Questo materiale innovativo è stato scoperto e perfezionato nei nostri laboratori dopo un lungo periodo di ricerca e dopo essere stati minuziosamente testati, dando luogo così a un nuovo prodotto sintetico di alta tecnologia.

Analogamente al budello, il Nylgut® è un materiale sensibile al taglio. Prima di montare le corde assicurarsi che i solchi al capotasto e al ponticello siano poco profondi, perfettamente levigati e privi di angoli taglienti. In caso contrario utilizzare della tela smeriglio di grana 600 o della lana d’acciaio a grana fine.

Per raggiungere entro pochi minuti una perfetta stabilità di intonazione si consiglia di tirare lateralmente, e con forza, ogni singola corda durante la fase di accordatura. Sospendere l’operazione soltanto quando la corda non cala ulteriormente di frequenza.

Per scoprire i nosti set nylgut per strumenti sudamericani e spagnoli clicca qui: https://aquilacorde.com/en/product-category/nylgut-spanish-instruments/


Corde Aquila per Oud

CORDE AQUILA PER OUD

I nostri set e le corde singole sono pensati per diversi tipi di oud:

  • Arabic: cc; gg; dd; AA; FF; C
  • Iraqi : ff, cc, gg, dd, AA, F
  • Turkish Oud: dd, aa, ee, BB, AA, E

 Offriamo anche corde singole per le varie accordature: 

  • Arabic cc; dd; gg
  • Iraqui cc; dd; ff; gg
  • Tukish aa; dd

I cantini sono realizzati con una bioplastica di recente scoperta e ad alte prestazioni acustiche che deriva dalla canna da zucchero e da noi denominata ‘Sugar. Le corde rivestite sono realizzate in rame rosso anallergico e a bassa rumorosità sotto le dita.

Informazioni tecniche:

Conversione diametri: Sugar= Nylon x .91.

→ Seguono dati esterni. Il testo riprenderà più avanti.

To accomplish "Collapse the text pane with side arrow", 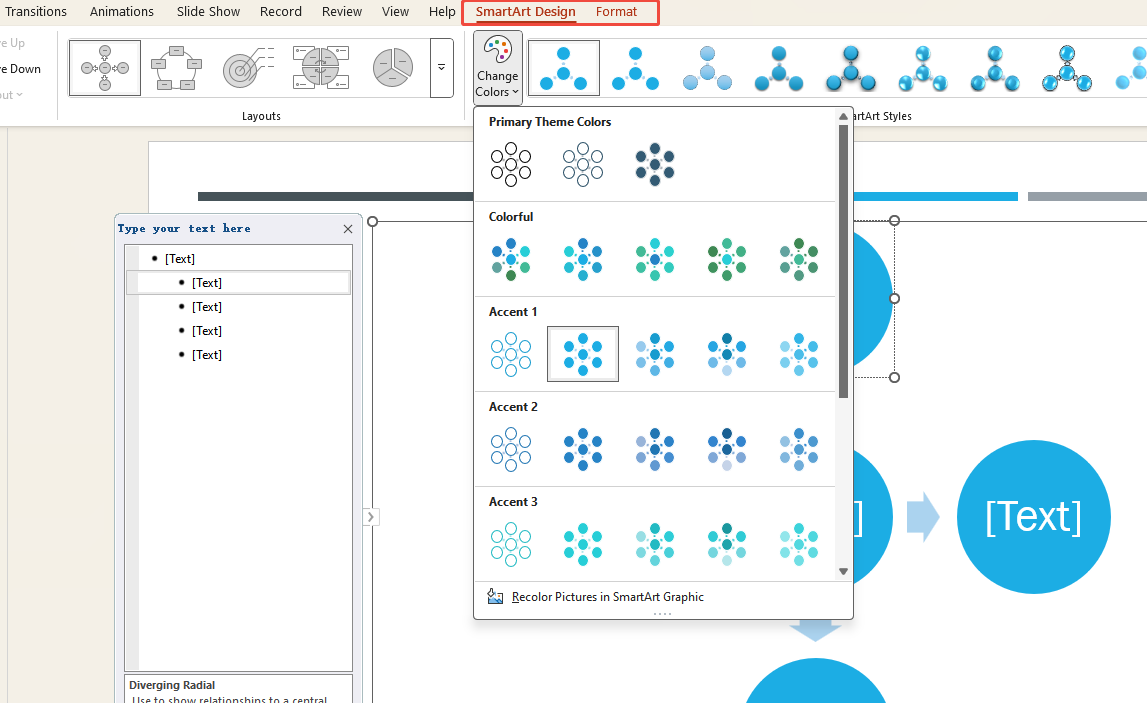I will tap(371, 517).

Esempio: 0,71 mm Nylon x .91= 0,646 mm Sugar (in pratica 0,65 mm).

I set hanno una tensione di lavoro di 3,4 Kg per corda.

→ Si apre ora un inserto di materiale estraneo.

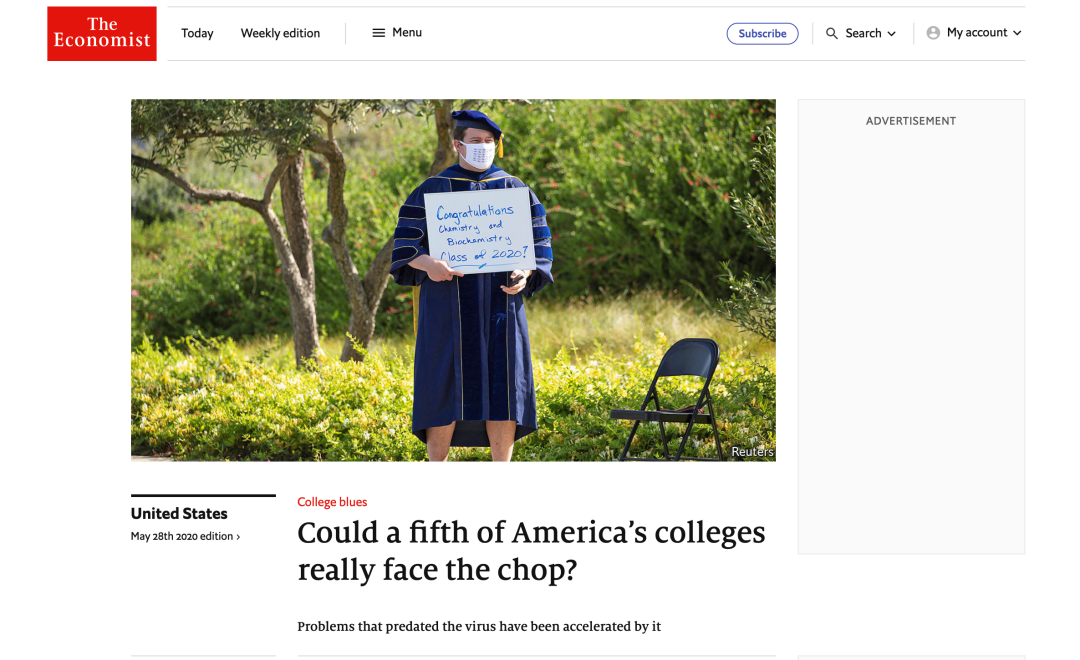Expand the My account dropdown chevron

pyautogui.click(x=1017, y=33)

Perché Aquila Corde ha scelto corde non filate per il Re del set Oud Arabo e il Mi del set per Oud Turco?

 Nei set per Oud Arabo e Turco, la terza corda (Re o Mi) è normalmente costituita da una filata (così come avviene per la quarta corda nel set per Oud Iracheno). Una corda filata ha sicuramente un suono brillante, ma è anche fragile, costosa, e si arrugginisce in breve tempo.

Aquila Corde ha introdotto una nuova invenzione: le terze corde non filate.

Queste corde sono prodotte utilizzando una speciale bio-plastica caricata con polvere di metallo al fine di aumentarne la densità. Le prestazioni sono di gran lunga migliori rispetto alle tradizionali corde filate.

Le nuove corde non filate hanno una lunga durata, sono molto stabili, e presentano una superficie perfettamente liscia.

VIDEO comparativo tra corde Aquila rivestite e non rivestite:


Set Orchestra

COME SUONARE DELLA MUSICA SINFONICA (Brahms, Verdi, Beethoven, ecc.) AVENDO A DISPOSIZIONE SOLO CHITARRE?

 

La serie Orchestra rappresenta la nostra migliore risposta a coloro che desiderano espandere le possibilità della chitarra classica e liberarla dal mero ruolo di solista o di duetti/quartetti etc dove tutte le chitarre presentano la medesima accordatura (per fini educazionali, compositivi etc). Tutto questo si ottiene senza dover accquistare un nuovo strumento, bensì utilizzando già quelli a disposizione.

 

Le mute della serie Orchestra infatti hanno la peculiarità di essere state progettate per poter essere installate sulla chitarra tradizionale. Da ora non è più necessario disporre ad esempio di una chitarra terzina/basso etc.

Questa nostra soluzione permette pertanto di mantenere la massima economicità (sempre gradita nelle scuole ed istituti a carattere musicale) e semplicità di intervento: cambiando la muta - a parità di strumento - si può espandere la gamma di frequenze sino a coprire l’intero range dell’orchestra sinfonica (Dal Contrabbasso al Violino). Nel caso del range del Violino è richiesto un capotasto mobile al 5 tasto; in alternativa è possibile utilizzare un Guilele che sia stato montato con la nostra muta in Mi acuto cod. 145C.
I numerosi vantaggi passano dall’educazione musicale, al concertismo sino ai compositori attuali.